- Что сделать
Подхватите приведённый ниже отрывок о Саладине и напишите продолжение, начиная сразу после его последнего предложения.

Саладин не был диктатором[169]
. Его империя представляла собой лоскутное одеяло, сотканное из амбиций алчных эмиров, мятежных князей и честолюбивых братьев, сыновей и племянников, которым он жаловал уделы в обмен на верность, налоги и воинов. Саладину всегда не хватало денег и солдат. Лишь его харизма удерживала империю от распада. Он не был выдающимся полководцем и часто терпел поражения от крестоносцев, но был чрезвычайно упорен, при этом «никогда не лишал себя общества женщин и посвящал время удовольствиям». Большую часть жизни Саладин воевал с другими мусульманами, но теперь его главной страстью, его миссией стала священная война за возвращение Иерусалима: «Я отказываюсь от земных наслаждений, — сказал он. — Я пресытился ими».Однажды, во время войны, прогуливаясь по берегу моря, Саладин сказал своему министру Ибн Шаддаду: «Я мечтаю о том, что когда Аллах даст мне завоевать все остальное побережье, я разделю свои земли, составлю завещание и пущусь в плавание по этому морю — в погоню за неверными — и буду преследовать их до тех пор, пока на лице земли не останется никого, кто бы отрицал Бога. Либо же я умру, пытаясь сделать это». Он следил за чистотой ислама еще более жестко, чем Фатимиды. Узнав о юном мусульманине-еретике, проповедовавшем в его землях, Саладин приказал распять его и оставить тело на кресте на много дней. Сидя ночами в окружении военачальников и ученых мужей, принимая гонцов и просто беседуя, он чувствовал себя наиболее счастливым. Он чтил ученых и поэтов, и его двор был бы не полон без 90-летнего Усамы ибн Мункыза, вспоминавшего потом, как султан разыскал его и вырвал из когтей злого рока.

- Приведённые строки
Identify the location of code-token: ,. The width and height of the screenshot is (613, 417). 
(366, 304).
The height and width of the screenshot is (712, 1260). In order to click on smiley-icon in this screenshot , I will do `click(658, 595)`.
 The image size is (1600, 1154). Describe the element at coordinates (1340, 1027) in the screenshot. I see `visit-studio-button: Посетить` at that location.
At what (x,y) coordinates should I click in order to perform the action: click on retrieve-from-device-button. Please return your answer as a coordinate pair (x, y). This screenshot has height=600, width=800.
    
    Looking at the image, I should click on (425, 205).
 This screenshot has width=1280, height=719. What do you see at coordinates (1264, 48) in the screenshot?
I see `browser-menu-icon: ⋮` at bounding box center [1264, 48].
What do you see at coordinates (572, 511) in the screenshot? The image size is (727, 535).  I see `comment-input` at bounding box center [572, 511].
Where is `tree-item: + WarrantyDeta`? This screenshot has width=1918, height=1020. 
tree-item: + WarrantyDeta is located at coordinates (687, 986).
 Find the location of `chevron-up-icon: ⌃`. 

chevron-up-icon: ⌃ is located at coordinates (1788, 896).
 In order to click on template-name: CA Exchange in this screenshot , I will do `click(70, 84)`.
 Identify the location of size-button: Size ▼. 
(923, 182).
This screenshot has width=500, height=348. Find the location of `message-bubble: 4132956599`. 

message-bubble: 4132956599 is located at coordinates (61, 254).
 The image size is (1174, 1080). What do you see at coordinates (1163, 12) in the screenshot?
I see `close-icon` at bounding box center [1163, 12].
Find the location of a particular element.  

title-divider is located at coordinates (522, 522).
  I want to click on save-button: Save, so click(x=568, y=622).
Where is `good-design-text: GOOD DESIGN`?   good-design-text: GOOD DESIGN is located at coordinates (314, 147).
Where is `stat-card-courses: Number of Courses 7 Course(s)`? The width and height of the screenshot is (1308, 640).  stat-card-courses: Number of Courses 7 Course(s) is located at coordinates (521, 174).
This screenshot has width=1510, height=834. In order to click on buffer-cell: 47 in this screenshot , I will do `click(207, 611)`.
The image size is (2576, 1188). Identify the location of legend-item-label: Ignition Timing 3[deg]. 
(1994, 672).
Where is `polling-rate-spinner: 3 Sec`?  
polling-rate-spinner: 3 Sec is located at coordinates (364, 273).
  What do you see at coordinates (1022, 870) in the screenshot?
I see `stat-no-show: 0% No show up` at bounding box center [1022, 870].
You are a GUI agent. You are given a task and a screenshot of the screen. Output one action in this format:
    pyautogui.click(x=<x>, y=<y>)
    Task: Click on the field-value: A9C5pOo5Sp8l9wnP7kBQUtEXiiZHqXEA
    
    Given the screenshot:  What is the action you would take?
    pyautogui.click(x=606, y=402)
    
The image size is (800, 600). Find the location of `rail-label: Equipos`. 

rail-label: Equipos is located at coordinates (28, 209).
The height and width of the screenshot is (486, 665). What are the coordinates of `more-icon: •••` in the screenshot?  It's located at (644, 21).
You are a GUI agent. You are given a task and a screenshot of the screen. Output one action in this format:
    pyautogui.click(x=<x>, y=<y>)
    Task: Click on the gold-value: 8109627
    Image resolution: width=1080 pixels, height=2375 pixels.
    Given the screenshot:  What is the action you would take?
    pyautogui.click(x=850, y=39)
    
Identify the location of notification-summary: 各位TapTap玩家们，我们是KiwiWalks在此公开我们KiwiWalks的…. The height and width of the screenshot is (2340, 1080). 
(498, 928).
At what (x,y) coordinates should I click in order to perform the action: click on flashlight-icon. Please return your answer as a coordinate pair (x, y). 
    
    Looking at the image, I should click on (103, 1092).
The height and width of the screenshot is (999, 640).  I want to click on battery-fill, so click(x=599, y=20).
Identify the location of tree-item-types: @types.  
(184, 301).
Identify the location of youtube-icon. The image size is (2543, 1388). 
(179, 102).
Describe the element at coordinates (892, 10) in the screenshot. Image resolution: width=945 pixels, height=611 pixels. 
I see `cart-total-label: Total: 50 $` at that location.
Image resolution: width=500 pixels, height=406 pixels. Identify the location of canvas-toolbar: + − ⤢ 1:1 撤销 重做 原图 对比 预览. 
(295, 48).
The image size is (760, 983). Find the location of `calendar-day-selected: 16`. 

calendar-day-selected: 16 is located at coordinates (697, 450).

- Ответ к заданию
Саладин хромал и часто болел, и тогда за ним ухаживал двадцать один врач — семь мусульманских лекарей, семь евреев (в том числе Маймонид) и семь христиан. Но стоило султану подняться для молитвы или приказать подать свечей, придворные сразу понимали: вечер окончен. И если сам Саладин был выше того, чтобы кого-то попрекать или бранить, то его гедонистическая и честолюбивая родня не была столь же сдержанна.
По свидетельству сатирика аль-Вахрани, юные принцы устраивали оргии, на которых гости бегали голыми на четвереньках, завывая, словно собаки, и высасывали вино из пупков поющих девушек — «а в это время мечети зарастали паутиной». Дамасские арабы непрерывно ворчали по поводу правителя-курда. Писатель Ибн Унайн издевался над египетскими чиновниками Саладина, особенно над чернокожими суданцами: «Будь я столь же черным, да еще и с головой, как у слона, толстыми руками и огромным членом, тогда бы ты склонил ухо к моему прошению». Саладин отправил Ибн Унайна в изгнание за подобные дерзости.